Handwritten digits recognition is a challenging problem in recent years. Although many deep learning-based classification algorithms are studied for handwritten digits recognition, the recognition accuracy and running time still need to be further improved. In this paper, an adaptive deep Q-learning strategy is proposed to improve accuracy and shorten running time for handwritten digit recognition. The adaptive deep Q-learning strategy combines the feature-extracting capability of deep learning and the decision-making of reinforcement learning to form an adaptive Q-learning deep belief network (Q-ADBN). First, Q-ADBN extracts the features of original images using an adaptive deep auto-encoder (ADAE), and the extracted features are considered as the current states of Q-learning algorithm. Second, Q-ADBN receives Q-function (reward signal) during recognition of the current states, and the final handwritten digits recognition is implemented by maximizing the Q-function using Q-learning algorithm.
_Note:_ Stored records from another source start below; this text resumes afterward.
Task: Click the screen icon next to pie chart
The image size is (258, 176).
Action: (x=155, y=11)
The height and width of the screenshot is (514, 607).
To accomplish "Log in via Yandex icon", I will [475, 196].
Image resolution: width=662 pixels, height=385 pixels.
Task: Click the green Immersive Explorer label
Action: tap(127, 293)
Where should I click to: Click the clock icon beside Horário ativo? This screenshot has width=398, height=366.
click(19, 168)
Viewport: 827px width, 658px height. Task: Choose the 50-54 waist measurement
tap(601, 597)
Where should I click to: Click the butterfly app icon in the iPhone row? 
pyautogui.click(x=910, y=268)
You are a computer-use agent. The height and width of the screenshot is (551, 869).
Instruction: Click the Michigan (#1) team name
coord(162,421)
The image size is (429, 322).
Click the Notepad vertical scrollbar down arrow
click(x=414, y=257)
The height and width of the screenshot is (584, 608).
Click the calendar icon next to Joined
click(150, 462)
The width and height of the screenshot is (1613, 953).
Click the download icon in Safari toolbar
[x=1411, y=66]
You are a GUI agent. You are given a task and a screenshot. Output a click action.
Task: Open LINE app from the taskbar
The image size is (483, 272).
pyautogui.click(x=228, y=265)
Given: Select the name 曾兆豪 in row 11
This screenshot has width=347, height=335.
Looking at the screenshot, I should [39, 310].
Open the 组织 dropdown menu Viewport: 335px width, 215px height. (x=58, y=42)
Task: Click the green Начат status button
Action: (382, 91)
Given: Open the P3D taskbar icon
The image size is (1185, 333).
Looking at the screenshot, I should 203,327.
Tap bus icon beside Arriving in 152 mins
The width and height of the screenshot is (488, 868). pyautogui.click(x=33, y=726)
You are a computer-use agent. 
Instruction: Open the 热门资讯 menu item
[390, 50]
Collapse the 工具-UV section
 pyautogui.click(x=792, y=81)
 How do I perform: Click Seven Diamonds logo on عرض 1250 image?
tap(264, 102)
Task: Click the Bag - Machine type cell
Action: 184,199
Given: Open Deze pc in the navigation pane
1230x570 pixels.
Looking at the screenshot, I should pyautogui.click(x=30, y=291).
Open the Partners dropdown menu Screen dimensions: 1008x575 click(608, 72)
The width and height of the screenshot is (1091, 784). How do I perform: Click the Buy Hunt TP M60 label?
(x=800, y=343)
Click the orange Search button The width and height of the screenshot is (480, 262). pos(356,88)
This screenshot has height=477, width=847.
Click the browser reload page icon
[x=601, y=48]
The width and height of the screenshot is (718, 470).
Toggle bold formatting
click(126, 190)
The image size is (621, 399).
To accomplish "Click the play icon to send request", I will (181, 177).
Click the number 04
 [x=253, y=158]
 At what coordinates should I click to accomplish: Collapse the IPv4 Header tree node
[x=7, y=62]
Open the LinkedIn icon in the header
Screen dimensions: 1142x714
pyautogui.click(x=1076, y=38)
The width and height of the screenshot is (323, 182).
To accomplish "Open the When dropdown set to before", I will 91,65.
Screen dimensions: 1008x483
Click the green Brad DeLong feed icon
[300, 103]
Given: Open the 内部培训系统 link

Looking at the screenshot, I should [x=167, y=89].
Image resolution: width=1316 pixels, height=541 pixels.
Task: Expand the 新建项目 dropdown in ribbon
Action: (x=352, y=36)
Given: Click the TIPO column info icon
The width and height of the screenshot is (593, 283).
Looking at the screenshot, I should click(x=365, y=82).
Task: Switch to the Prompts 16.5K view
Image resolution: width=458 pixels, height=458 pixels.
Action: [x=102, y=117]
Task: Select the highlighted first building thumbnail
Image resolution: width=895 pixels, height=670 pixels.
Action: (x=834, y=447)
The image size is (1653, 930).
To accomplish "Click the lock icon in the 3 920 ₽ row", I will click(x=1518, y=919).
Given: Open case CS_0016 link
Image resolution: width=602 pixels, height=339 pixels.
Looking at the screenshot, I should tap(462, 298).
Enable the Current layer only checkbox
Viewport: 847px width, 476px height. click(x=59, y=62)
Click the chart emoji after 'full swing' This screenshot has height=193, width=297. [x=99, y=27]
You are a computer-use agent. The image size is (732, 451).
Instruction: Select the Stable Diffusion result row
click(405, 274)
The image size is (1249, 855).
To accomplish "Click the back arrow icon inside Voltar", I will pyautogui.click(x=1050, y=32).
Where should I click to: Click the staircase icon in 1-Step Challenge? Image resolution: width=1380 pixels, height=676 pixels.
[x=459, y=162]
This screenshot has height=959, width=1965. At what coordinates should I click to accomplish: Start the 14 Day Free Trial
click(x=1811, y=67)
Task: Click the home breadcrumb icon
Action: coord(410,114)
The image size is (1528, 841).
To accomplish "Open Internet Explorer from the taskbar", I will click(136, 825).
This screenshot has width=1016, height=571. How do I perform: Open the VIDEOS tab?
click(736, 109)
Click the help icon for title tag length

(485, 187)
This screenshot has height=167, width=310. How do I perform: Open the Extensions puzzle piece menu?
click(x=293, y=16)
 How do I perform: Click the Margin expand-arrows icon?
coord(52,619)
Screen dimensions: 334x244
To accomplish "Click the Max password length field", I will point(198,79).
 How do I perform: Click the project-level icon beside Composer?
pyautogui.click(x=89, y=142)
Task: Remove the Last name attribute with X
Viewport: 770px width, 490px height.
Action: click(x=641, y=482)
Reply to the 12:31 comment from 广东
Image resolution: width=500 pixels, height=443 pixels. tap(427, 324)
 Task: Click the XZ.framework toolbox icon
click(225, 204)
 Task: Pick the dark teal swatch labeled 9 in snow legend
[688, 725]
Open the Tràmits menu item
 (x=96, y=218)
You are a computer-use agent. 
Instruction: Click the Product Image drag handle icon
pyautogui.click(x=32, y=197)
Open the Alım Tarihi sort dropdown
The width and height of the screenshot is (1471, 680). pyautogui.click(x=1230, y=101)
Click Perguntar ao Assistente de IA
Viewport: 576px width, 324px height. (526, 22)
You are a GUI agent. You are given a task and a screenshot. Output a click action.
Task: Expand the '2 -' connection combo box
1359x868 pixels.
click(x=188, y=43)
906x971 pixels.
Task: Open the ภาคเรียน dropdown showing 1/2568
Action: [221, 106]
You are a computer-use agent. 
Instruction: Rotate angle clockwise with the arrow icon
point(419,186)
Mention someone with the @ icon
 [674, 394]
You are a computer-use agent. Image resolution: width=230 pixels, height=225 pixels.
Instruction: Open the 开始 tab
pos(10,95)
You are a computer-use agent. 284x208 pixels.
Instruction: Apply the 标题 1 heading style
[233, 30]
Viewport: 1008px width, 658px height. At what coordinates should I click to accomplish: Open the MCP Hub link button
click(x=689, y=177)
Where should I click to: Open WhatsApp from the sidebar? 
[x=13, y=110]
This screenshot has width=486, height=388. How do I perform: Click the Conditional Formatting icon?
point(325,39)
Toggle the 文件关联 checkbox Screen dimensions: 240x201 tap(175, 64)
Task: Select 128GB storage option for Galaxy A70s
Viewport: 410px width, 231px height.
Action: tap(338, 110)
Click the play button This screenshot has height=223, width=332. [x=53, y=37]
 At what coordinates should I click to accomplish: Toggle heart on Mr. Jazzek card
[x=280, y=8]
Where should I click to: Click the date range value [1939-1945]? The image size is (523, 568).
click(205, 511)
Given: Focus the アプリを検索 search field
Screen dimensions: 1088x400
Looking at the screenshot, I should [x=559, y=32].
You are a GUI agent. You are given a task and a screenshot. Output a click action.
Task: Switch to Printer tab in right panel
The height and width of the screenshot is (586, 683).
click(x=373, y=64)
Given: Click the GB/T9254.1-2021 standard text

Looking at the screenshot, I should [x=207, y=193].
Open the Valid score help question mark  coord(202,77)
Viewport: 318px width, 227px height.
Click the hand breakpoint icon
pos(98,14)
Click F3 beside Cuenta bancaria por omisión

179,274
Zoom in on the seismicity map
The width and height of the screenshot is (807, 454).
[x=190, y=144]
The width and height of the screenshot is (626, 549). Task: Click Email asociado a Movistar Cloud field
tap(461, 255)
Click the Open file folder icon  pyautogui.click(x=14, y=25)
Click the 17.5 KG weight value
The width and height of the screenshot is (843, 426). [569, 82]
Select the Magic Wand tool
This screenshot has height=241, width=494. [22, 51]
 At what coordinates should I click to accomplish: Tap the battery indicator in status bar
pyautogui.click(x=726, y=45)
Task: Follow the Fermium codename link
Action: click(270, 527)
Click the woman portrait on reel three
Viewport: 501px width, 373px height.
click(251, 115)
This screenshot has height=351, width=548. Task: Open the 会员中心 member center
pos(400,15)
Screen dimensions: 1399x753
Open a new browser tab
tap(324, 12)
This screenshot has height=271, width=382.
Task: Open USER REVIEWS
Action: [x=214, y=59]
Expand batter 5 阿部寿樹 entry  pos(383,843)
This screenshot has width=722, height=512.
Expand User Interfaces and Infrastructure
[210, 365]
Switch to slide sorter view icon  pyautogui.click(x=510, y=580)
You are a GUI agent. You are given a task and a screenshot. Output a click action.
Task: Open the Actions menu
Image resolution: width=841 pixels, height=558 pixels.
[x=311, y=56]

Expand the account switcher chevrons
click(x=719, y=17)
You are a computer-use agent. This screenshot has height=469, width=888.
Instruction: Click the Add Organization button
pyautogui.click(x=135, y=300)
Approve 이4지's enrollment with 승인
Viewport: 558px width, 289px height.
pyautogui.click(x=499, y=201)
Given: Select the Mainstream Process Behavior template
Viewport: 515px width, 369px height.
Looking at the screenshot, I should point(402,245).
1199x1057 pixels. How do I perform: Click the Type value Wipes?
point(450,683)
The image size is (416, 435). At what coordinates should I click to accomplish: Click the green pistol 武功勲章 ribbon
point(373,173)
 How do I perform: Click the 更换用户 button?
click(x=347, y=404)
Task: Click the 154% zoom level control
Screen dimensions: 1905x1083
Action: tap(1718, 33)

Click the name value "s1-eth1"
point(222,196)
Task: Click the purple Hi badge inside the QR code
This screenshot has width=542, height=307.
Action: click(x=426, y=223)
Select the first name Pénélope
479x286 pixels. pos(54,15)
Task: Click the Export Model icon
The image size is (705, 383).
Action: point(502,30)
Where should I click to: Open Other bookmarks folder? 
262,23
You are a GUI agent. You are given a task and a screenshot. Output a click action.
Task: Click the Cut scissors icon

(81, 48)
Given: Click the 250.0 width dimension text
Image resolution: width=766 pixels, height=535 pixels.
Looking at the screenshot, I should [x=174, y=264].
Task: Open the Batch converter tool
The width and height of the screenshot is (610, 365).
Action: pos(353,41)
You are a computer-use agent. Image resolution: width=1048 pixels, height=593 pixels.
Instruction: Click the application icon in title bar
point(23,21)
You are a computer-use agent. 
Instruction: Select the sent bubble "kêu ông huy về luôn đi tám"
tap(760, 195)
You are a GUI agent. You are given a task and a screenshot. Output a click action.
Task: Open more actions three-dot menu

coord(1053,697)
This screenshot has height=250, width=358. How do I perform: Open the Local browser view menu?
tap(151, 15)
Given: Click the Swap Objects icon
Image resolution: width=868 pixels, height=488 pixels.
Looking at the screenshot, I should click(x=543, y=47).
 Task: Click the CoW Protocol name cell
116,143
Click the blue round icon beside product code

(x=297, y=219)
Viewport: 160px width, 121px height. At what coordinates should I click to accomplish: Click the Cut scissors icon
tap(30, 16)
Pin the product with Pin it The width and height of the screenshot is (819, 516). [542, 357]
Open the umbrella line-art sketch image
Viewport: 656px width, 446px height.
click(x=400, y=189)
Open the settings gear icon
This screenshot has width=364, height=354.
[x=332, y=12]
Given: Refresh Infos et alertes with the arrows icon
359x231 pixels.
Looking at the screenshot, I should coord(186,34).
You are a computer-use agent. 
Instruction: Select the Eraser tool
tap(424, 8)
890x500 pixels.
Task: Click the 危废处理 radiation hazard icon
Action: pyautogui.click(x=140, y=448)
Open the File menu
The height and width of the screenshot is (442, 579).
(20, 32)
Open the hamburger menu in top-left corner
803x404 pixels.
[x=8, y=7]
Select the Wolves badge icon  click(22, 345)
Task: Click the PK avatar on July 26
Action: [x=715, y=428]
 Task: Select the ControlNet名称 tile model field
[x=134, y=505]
Finally, experimental results from the well-known MNIST dataset show that the proposed Q-ADBN has a superiority to other similar methods in terms of accuracy and running time.

KEYWORDS:

Adaptive Q-learning deep belief network; Adaptive deep auto-encoder; Deep learning; Handwritten digits recognition; Reinforcement learning

PMID:

 

29735249

 

DOI:

 

10.1016/j.neunet.2018.02.010

adaptive Q-learning deep belief network (Q-ADBN)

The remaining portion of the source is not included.